Georgian ballet dancer

Maia Makhateli (მაია მახათელი; born November 5, 1985) is a Georgian ballet dancer. After terms with the Colorado Ballet and the Birmingham Royal Ballet, she joined the Dutch National Ballet in 2006, where she now is a principal dancer.

==Early life==
Makhateli was born in Tbilisi, Georgia. Her parents, Nikoloz Makhateli and Marina Loladze, were dancers at the Georgian National Ballet. Her grandfather was a notable folk dancer and her grandmother was an opera singer. Her older brother David is also a dancer (formerly a principal with The Royal Ballet). Starting at age 9, she trained in ballet at the Vakhtang Chabukiani Choreographic Choreographic Institute in Tbilisi with Larisa Chkikvishvili.

==Career==
When she was 15, her father was offered a job with the Sun Valley Ballet School in Ketchum, Idaho, US. Makhateli also attended the school, where she danced in The Nutcracker together with her brother David. Her parents now run the Makhateli Ballet Academy in Denver, Colorado. Maia trained in Colorado with German Zamuel and Valentina Mukhanova.
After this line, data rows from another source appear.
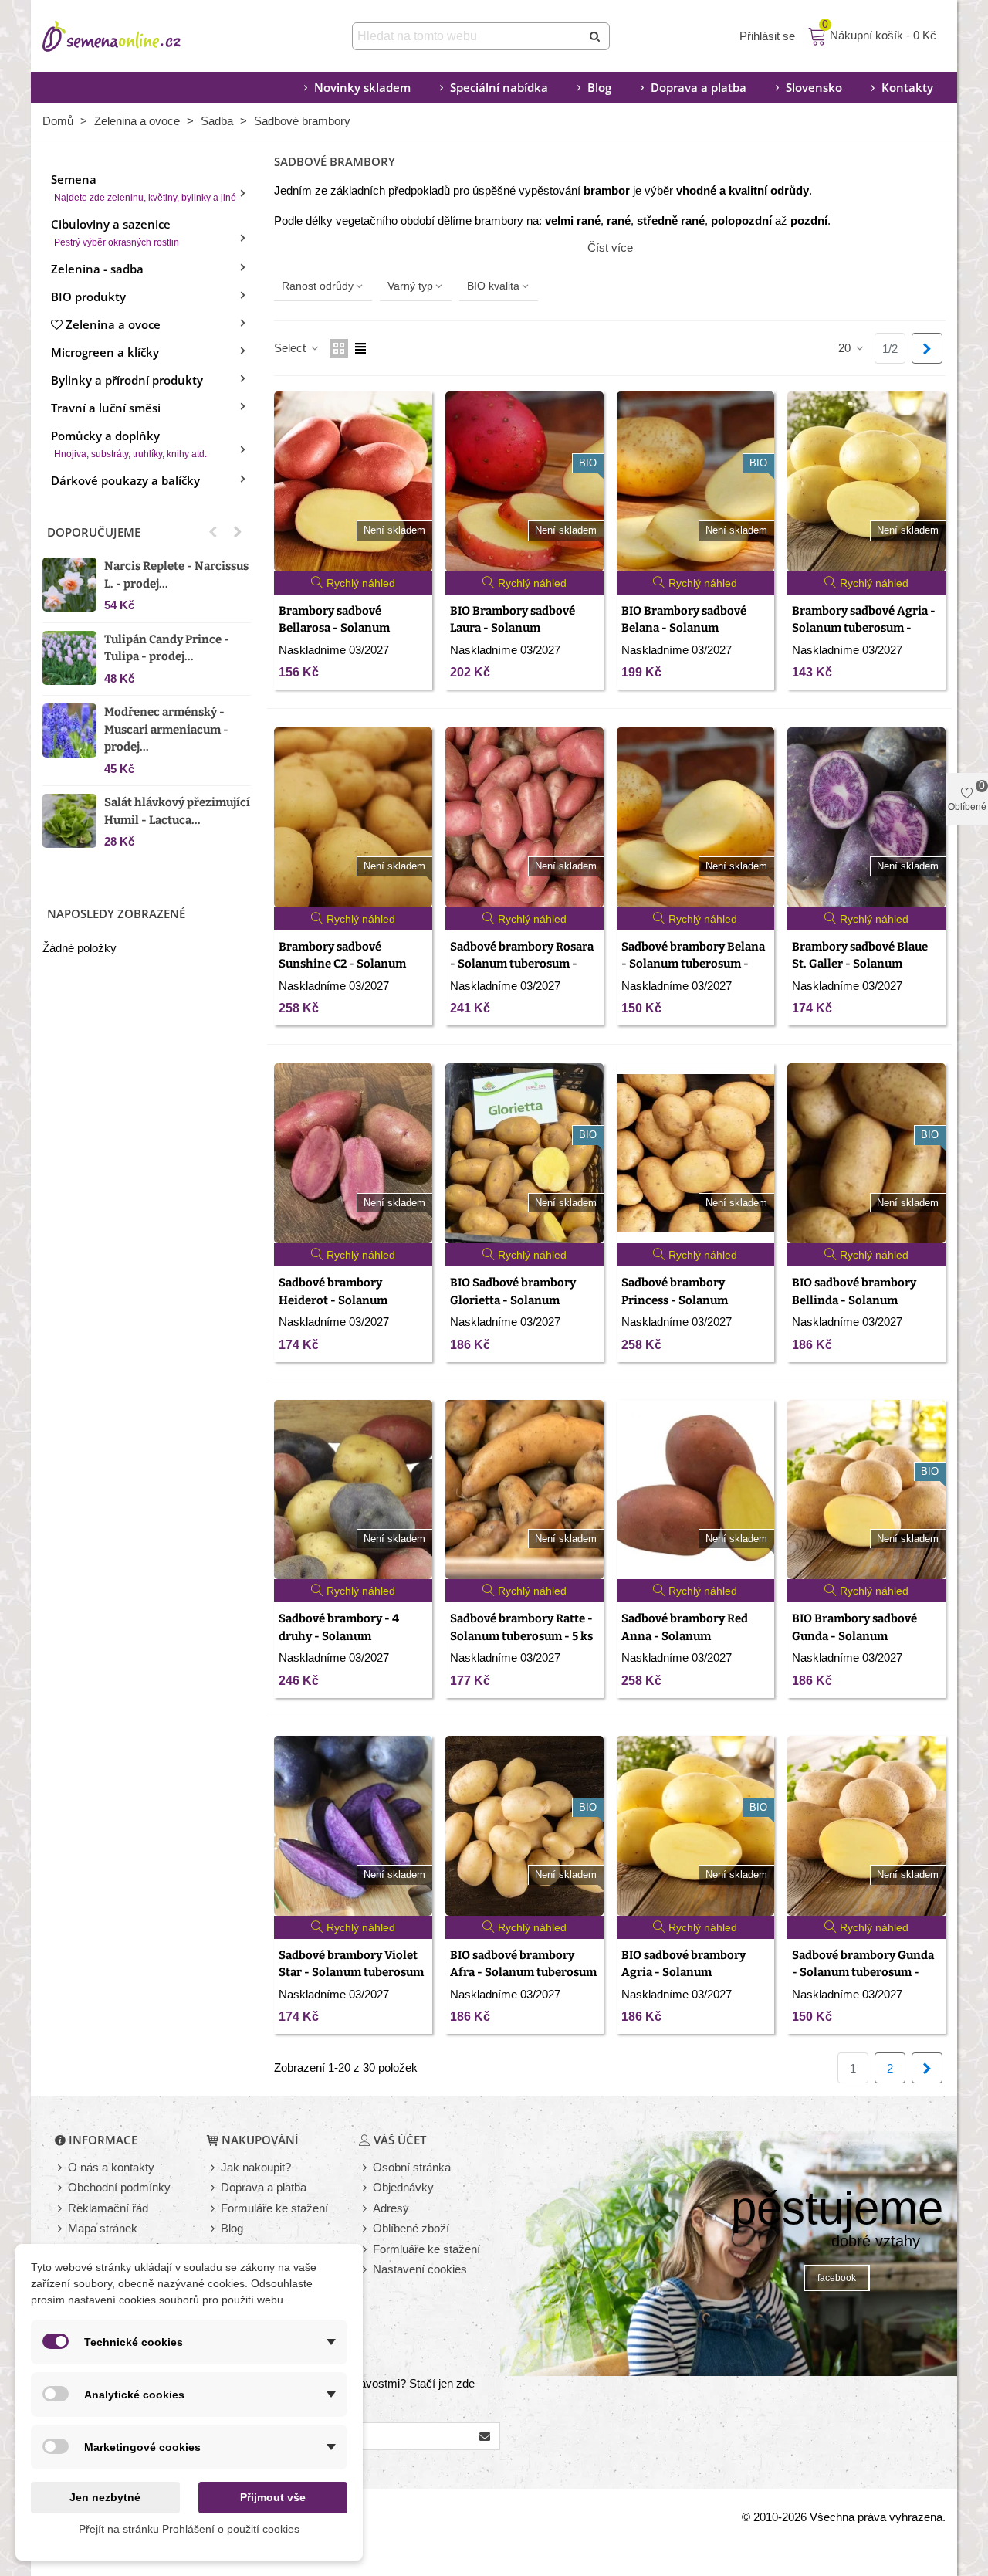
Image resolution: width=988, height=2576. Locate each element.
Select (291, 347)
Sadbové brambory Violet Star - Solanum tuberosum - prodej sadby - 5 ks (351, 1972)
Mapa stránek (102, 2228)
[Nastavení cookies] (366, 2269)
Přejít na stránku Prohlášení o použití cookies (189, 2529)
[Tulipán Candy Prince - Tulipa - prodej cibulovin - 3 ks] (69, 658)
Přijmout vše (273, 2497)
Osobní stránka (412, 2167)
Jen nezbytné (104, 2497)
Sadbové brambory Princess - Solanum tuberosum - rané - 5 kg (685, 1300)
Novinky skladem (362, 87)
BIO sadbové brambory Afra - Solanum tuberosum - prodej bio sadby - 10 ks (523, 1972)
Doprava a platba (698, 87)
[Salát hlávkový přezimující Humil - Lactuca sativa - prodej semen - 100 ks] (69, 821)
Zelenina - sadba (97, 268)
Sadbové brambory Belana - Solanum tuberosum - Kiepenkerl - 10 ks (693, 964)
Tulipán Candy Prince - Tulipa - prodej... (166, 648)
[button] (213, 532)
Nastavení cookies (420, 2269)
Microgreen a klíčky (105, 352)
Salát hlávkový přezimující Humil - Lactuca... (177, 811)
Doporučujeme (93, 532)
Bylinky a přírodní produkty (127, 380)
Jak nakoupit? (256, 2167)
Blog (599, 87)
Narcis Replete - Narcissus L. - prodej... (176, 575)
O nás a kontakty (111, 2167)
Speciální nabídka (499, 87)
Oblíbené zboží (411, 2228)
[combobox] (468, 36)
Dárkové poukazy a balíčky (125, 480)
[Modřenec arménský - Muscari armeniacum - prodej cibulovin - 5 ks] (69, 730)
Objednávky (403, 2187)
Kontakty (907, 87)
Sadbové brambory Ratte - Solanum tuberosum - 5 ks (521, 1627)
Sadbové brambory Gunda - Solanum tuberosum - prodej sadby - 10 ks (863, 1972)
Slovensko (814, 87)
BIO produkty (88, 296)
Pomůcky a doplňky (129, 443)
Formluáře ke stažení (426, 2249)
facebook (836, 2278)
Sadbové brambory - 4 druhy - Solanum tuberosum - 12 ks (339, 1636)
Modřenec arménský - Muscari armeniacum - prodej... (166, 729)
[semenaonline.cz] (135, 36)
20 (846, 347)
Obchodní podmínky (119, 2187)
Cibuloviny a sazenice (115, 232)
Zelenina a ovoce (113, 324)
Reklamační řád (108, 2208)
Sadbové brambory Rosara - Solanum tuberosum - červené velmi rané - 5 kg (522, 964)
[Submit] (596, 36)
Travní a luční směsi (106, 407)
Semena (143, 187)
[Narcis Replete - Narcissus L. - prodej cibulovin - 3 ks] (69, 585)
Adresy (391, 2208)
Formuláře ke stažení (274, 2208)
In 2002, she joined the Colorado Ballet. She made her full length principal role debut at age 19, dancing Aurora in The Sleeping Beauty. Hoping to dance for a bigger company and be closer to Europe, she joined the Birmingham Royal Ballet as a soloist in 2006. That year, paired with her brother, she danced Romeo and Juliet at the World International Ballet Festival in Tokyo, saying, "It's quite hard to be Juliet when Romeo is your brother." After finding England 'too cold and grey', she auditioned for the Dutch National Ballet in Amsterdam. She joined the DNB in 2007 as a grand sujet. Two years later, she became a soloist, and she was promoted to principal dancer in 2010. She has danced leading roles such as Aurora in The Sleeping Beauty and Odette/Odile in Swan Lake. In 2020, Makhateli originated the role of Frida Kahlo in Annabelle Lopez Ochoa's Frida.
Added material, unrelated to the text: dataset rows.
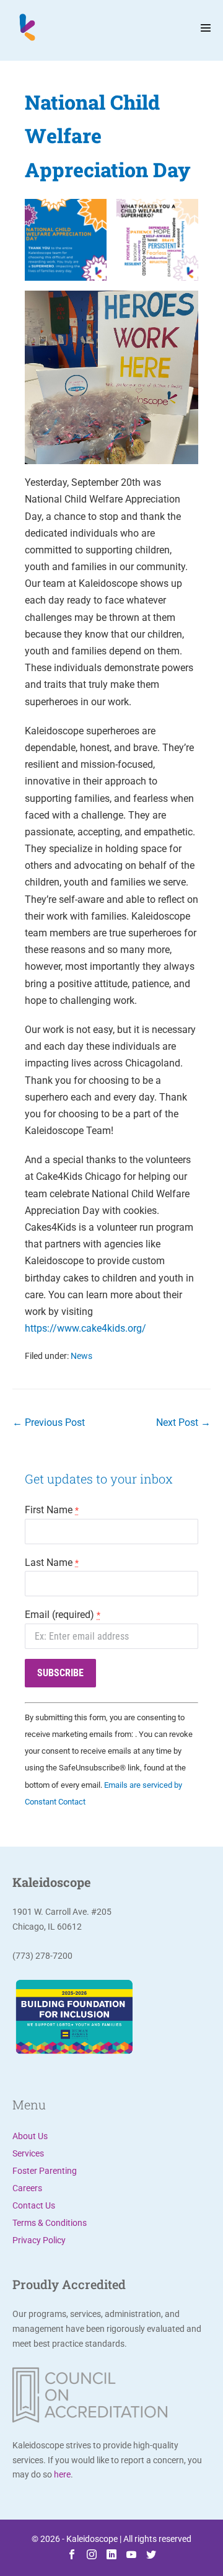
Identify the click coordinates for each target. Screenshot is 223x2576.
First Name (52, 1510)
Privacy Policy (39, 2240)
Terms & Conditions (49, 2223)
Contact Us (33, 2205)
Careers (27, 2188)
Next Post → (183, 1422)
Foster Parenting (44, 2171)
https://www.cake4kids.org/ (85, 1328)
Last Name (52, 1562)
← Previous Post (48, 1422)
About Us (30, 2136)
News (81, 1356)
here (62, 2474)
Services (28, 2153)
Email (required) (62, 1614)
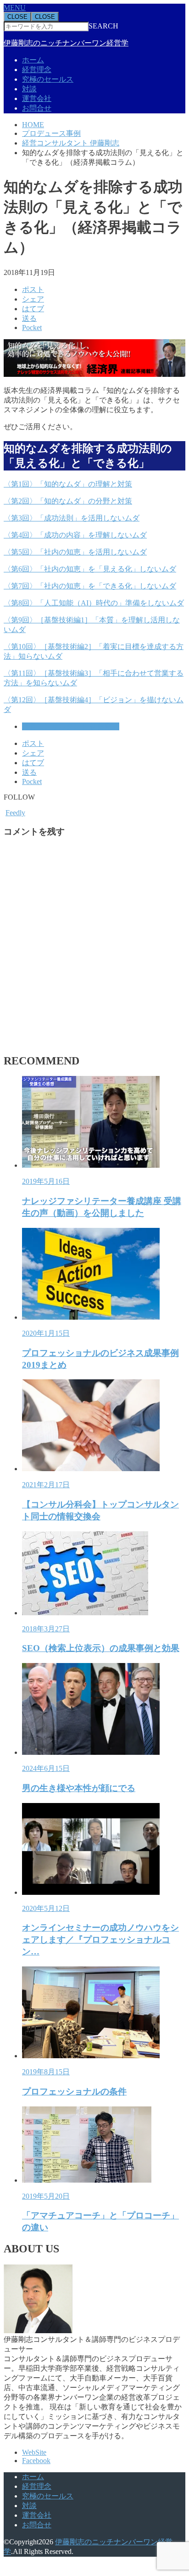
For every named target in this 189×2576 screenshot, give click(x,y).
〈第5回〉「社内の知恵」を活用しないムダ (75, 552)
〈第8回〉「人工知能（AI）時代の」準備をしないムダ (94, 603)
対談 (29, 89)
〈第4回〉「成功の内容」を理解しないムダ (75, 535)
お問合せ (36, 108)
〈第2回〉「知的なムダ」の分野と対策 (68, 501)
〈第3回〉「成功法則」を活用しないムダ (71, 518)
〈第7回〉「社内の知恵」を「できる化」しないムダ (90, 586)
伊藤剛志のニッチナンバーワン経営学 (66, 43)
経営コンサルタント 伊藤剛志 (70, 726)
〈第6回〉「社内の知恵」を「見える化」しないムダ (90, 569)
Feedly (15, 813)
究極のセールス (47, 79)
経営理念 (36, 69)
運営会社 (36, 98)
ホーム (33, 60)
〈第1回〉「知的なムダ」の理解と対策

She was a guest teacher at The Hague's 2014 Summerschool Den Haag program and a guest artist at the Oregon Ballet in Portland, Oregon.

==Personal life==
When Makhateli was 40 weeks pregnant, a video was made of her balancing en pointe on one leg. This video was shared by American actress Jennifer Garner.

==Awards==
Makhateli has received many awards for her dancing.

- 2020, Dance Europe Critic's Choice Dancer of the Year Award.
- 2019, Dance Europe Critic's Choice, Outstanding performance by a female dancer, twice.
- 2019, Prix Benois de la Danse, nomination.
- 2015, Alexandra Radius Award (Netherlands).
- 2011, Nina Ananiashvili & Gilbert Star Award (Georgia).
- 2002, Youth America Grand Prix (New York City, United States), finalist.
- 2002, Denver Ballet Guild's Young Dancers competition (United States), 1st.
- 2002, Youth America Grand Prix (Denver, United States), 2nd.
- 2001, Chabukiani-Balanchine Festival of Ballet, Award.
- 2001, International Ballet Festival (Kazan, Russia), 'diplomat'.